Tribunal da Relação de Évora autoriza entrega às autoridades francesas, mas só depois de concluídas as necessidades da justiça portuguesa
O padrasto dos dois irmãos franceses encontrados abandonados na zona de Alcácer do Sal vai permanecer, para já, em prisão preventiva em Portugal. A decisão foi tomada pelo Tribunal da Relação de Évora (TRE), que determinou que a entrega do cidadão francês, de 55 anos, às autoridades de França apenas acontecerá quando a sua detenção deixar de ser necessária no âmbito do processo judicial que decorre no Tribunal Judicial da Comarca de Setúbal. O caso, que chocou Portugal e França, continua a ser acompanhado de perto pelas autoridades dos dois países.

O homem foi presente esta segunda-feira ao Tribunal da Relação de Évora no âmbito de um Mandado de Detenção Europeu (MDE) emitido pelas autoridades francesas. De acordo com a informação divulgada pelo Conselho Superior da Magistratura (CSM), o arguido aceitou voluntariamente ser entregue a França, tendo essa aceitação sido homologada pelo tribunal. No entanto, a transferência só será concretizada quando deixar de existir interesse da justiça portuguesa em mantê-lo detido, uma vez que continua sujeito à medida de coação mais gravosa no processo que decorre em Portugal.

Segundo o Tribunal da Relação de Évora, a execução do Mandado de Detenção Europeu ficará limitada aos factos que não foram praticados em território português. Embora o tribunal não tenha revelado quais os crimes que estão na origem do pedido das autoridades francesas, esta decisão significa que a investigação portuguesa mantém prioridade relativamente aos factos ocorridos em Portugal. Até ao momento, nem o TRE nem o Conselho Superior da Magistratura prestaram esclarecimentos adicionais sobre o conteúdo do mandado emitido por França.

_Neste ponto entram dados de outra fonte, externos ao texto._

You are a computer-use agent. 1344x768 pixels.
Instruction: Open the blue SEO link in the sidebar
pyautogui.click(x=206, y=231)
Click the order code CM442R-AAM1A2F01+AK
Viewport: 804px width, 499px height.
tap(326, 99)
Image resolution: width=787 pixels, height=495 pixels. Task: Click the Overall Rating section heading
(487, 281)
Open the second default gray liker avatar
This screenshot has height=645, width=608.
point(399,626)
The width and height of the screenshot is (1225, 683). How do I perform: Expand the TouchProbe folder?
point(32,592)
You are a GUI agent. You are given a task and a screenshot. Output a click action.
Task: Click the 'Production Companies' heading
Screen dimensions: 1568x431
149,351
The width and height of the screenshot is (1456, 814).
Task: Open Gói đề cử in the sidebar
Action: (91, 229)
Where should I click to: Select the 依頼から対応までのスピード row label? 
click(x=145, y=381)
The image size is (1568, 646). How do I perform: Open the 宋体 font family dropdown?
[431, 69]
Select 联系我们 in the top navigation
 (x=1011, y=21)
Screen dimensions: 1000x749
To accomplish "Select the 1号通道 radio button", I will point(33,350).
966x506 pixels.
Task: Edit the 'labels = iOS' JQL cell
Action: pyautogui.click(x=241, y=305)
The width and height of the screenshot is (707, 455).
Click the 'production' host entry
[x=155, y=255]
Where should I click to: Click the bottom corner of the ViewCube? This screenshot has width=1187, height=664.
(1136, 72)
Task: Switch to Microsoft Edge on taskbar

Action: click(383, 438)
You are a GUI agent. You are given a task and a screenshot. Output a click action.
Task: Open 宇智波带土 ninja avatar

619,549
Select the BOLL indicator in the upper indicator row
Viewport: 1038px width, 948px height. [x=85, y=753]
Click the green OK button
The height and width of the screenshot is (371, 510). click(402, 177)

O caso remonta ao dia 19 de maio, quando dois irmãos franceses, de apenas 4 e 5 anos, foram encontrados sozinhos junto à Estrada Nacional 253, entre Comporta e Alcácer do Sal. As crianças vagueavam perto da estrada transportando apenas uma mochila com roupa, fruta e uma garrafa de água, tendo sido encontradas por um popular que alertou as autoridades. De acordo com informações avançadas na altura, os menores relataram que a mãe lhes vendou os olhos sob o pretexto de participarem num jogo, abandonando-os depois no local juntamente com o companheiro. Dois dias mais tarde, a mãe, de 41 anos, e o padrasto foram localizados e detidos pela GNR nas imediações de Fátima.

Os dois arguidos encontram-se em prisão preventiva e estão indiciados pelos crimes de ofensa à integridade física qualificada, bem como de exposição e abandono. Entretanto, as duas crianças regressaram a França no dia 29 de maio, numa operação coordenada entre as autoridades portuguesas e francesas, ficando entregues aos serviços de apoio social da cidade de Colmar. O processo continua a decorrer em Portugal, enquanto as autoridades francesas prosseguem igualmente as diligências relacionadas com os factos que terão ocorrido naquele país, mantendo-se a cooperação judicial entre os dois Estados.